:: Reading passage ::
The embodiments and modified examples disclosed herein should be considered as exemplary and not limiting in all respects. The scope of the present invention is shown by not the embodiments described above but the claims, and includes all equivalents to the claims and changes within the scope.
In modified example 1 of the first embodiment, the configuration of the front-side stopper and the rear-side stopper for inhibiting relative turning of the rear-side frame with respect to the front-side frame has been shown. Regarding the stoppers, modified examples below can be given.
In FIG. 13A and FIG. 13B, the configuration of a front-side stopper 536 f and a rear-side stopper 536 r according to the modified example is shown. Referring to FIG. 13A and FIG. 13B, the front-side stopper 536 f and the rear-side stopper 536 r according to the modified example will be described.
As shown in FIG. 13A, the front-side stopper 536 f according to the modified example is arranged below the front-side joint plate 32 f, fixed to the rear surface 21 r of the front-side frame 21, and fixed to the lower end of the front-side joint plate 32 f The rear-side stopper 536 r according to the modified example is arranged below the rear-side joint plate 32 r, fixed to the front surface 22 f of the rear-side frame 22, and fixed to the lower end of the rear-side joint plate 32 r.
The front-side stopper 536 f and the rear-side stopper 536 r inhibit the rear-side frame 22 from turning, in a direction of lowering the lower end section thereof, with respect to the front-side frame 21 about the pin P (see FIG. 13B) as the axis. Specifically, as shown in FIG. 13B, such turning of the rear-side frame 22 is inhibited by the rear-side stopper 536 r being held in place by the front-side stopper 536 f In the modified example, the front-side stopper 36 f above the front-side joint plate 32 f is also provided in addition to the front-side stopper 536 f below the front-side joint plate 32 f, and the rear-side stopper 36 r above the rear-side joint plate 32 r is also provided in addition to the rear-side stopper 536 r below the rear-side joint plate 32 r. Therefore, turning of the rear-side frame 22 both upward and downward can be inhibited.
FIG. 14A and FIG. 14B show a front-side joint bracket, a front-side stopper, a rear-side joint bracket, and a rear-side stopper according to yet another modified example. Referring to FIG. 14A and FIG. 14B, the front-side and rear-side joint brackets and the front-side and rear-side stoppers according to the modified example will be described.
:::
:: Dataset rows ::
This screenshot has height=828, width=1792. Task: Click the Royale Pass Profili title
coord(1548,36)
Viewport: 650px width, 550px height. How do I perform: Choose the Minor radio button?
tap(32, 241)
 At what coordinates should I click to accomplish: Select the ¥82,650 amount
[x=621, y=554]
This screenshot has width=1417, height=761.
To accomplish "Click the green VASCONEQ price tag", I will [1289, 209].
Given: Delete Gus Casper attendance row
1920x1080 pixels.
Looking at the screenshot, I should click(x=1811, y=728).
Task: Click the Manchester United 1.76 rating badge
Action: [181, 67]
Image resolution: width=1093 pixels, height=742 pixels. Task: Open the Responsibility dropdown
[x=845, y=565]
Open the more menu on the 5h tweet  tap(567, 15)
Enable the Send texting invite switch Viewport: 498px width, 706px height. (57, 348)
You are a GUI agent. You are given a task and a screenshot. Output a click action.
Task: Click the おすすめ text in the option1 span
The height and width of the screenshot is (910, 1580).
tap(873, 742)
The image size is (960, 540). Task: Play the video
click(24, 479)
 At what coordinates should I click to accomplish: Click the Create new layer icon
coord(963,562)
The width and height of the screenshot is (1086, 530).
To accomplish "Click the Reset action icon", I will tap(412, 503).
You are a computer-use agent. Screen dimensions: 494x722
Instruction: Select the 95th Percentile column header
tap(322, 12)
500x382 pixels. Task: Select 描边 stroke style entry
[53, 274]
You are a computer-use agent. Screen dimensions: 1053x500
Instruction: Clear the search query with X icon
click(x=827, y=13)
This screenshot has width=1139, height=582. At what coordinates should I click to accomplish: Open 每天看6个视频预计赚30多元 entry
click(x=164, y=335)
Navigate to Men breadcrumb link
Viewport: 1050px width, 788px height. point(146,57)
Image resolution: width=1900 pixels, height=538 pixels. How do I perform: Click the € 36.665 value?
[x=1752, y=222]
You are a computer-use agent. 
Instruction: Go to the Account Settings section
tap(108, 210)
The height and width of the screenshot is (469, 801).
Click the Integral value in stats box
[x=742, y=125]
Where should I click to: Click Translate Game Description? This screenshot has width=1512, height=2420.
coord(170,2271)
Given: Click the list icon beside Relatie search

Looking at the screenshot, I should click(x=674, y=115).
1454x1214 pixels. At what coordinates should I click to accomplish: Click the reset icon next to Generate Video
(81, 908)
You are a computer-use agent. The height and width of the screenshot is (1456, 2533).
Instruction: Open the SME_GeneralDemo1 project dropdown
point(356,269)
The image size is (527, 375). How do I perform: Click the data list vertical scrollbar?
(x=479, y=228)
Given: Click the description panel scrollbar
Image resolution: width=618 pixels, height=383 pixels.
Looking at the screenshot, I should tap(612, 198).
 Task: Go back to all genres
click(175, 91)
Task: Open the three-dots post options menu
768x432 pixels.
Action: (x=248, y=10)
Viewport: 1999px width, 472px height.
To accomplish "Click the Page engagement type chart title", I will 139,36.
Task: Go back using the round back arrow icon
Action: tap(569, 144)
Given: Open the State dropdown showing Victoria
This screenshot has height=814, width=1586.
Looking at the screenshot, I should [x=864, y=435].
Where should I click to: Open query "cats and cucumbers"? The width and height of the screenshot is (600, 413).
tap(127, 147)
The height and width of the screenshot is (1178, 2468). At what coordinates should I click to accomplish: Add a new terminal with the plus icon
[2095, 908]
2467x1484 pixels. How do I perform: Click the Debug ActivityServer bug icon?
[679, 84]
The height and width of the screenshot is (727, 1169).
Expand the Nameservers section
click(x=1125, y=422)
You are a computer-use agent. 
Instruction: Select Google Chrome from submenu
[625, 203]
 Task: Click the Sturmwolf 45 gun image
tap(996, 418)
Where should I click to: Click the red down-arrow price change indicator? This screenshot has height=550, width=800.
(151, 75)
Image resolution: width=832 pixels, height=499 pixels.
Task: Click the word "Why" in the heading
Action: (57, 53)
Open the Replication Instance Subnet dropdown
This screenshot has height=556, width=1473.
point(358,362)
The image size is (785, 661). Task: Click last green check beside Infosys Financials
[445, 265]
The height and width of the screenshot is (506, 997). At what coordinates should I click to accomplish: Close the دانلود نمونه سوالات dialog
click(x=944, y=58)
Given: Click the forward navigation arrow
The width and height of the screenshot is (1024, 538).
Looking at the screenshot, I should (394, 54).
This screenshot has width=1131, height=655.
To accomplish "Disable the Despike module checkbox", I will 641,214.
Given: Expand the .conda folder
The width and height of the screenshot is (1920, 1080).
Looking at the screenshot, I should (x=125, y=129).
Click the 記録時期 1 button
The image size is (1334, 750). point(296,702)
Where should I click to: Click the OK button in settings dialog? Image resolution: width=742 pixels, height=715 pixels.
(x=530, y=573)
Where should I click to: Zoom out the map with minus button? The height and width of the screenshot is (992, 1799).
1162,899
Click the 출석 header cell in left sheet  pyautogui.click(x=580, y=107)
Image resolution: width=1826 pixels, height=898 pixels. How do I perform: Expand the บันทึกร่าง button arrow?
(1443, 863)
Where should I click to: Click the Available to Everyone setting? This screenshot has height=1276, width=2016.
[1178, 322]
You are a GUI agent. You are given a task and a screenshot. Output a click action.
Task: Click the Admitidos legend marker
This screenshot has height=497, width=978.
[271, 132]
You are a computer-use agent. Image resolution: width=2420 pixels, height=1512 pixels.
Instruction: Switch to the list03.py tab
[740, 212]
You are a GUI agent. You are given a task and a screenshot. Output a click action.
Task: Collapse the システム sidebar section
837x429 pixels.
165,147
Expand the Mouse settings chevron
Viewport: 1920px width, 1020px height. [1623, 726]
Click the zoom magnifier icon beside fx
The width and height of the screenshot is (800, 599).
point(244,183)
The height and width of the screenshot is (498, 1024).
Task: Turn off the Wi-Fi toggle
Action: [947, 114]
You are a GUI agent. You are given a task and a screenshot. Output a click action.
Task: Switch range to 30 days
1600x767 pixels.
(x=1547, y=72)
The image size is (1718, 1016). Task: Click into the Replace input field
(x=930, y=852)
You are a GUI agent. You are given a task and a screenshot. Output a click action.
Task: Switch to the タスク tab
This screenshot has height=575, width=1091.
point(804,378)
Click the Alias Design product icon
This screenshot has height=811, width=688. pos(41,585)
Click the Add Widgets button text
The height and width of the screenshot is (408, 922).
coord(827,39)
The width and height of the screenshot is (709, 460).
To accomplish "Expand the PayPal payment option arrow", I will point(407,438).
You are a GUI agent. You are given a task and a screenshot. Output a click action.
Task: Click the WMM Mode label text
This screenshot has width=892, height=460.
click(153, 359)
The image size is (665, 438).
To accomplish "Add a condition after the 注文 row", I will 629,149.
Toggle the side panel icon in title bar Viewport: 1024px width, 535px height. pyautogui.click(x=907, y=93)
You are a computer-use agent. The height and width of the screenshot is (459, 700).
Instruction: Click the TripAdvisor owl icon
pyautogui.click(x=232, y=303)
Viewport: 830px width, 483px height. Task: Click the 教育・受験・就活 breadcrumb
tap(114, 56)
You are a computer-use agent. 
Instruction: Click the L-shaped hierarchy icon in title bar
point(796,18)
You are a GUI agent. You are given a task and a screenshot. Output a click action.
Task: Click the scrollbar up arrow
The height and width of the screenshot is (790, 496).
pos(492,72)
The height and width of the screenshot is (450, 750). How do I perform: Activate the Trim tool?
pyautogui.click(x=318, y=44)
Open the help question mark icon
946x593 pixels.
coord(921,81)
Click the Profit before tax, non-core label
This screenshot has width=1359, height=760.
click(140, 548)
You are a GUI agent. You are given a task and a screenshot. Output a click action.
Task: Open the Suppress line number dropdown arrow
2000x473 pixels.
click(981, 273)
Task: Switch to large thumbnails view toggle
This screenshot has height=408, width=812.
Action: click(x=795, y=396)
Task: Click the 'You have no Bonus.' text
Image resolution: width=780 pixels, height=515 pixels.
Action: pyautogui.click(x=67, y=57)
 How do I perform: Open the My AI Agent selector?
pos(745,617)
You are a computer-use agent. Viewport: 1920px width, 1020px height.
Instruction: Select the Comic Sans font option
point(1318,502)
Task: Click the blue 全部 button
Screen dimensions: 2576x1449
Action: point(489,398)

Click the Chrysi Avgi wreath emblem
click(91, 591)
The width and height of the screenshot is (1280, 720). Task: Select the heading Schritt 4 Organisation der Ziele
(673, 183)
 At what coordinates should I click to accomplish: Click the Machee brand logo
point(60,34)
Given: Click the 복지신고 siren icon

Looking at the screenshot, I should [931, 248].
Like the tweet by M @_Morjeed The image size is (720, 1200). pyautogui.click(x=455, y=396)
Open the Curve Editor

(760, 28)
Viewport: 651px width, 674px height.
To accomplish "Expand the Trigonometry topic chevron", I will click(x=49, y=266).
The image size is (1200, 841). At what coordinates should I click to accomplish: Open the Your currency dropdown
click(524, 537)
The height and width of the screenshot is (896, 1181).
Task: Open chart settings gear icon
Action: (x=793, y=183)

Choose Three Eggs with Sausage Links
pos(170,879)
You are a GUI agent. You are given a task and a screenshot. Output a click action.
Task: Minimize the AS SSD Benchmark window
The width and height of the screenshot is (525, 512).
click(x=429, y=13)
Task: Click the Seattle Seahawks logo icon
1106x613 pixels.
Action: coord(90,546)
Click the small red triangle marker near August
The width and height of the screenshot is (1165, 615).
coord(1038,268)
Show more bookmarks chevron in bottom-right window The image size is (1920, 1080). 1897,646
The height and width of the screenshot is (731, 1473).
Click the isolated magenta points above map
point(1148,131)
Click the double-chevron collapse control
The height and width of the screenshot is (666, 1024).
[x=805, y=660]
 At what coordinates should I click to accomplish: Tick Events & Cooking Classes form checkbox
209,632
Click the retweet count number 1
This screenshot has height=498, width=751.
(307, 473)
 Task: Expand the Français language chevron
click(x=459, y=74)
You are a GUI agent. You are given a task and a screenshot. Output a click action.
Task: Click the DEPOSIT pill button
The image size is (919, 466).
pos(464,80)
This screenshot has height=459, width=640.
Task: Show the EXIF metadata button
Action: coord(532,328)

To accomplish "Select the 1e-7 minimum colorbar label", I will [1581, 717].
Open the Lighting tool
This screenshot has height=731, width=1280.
:::
_Given exercise_. Please state what, according to the passage on the frame stoppers, is made possible by providing stoppers both above and below the joint plates.

_Result of this exercise_. Turning of the rear-side frame 22 can be inhibited both upward and downward.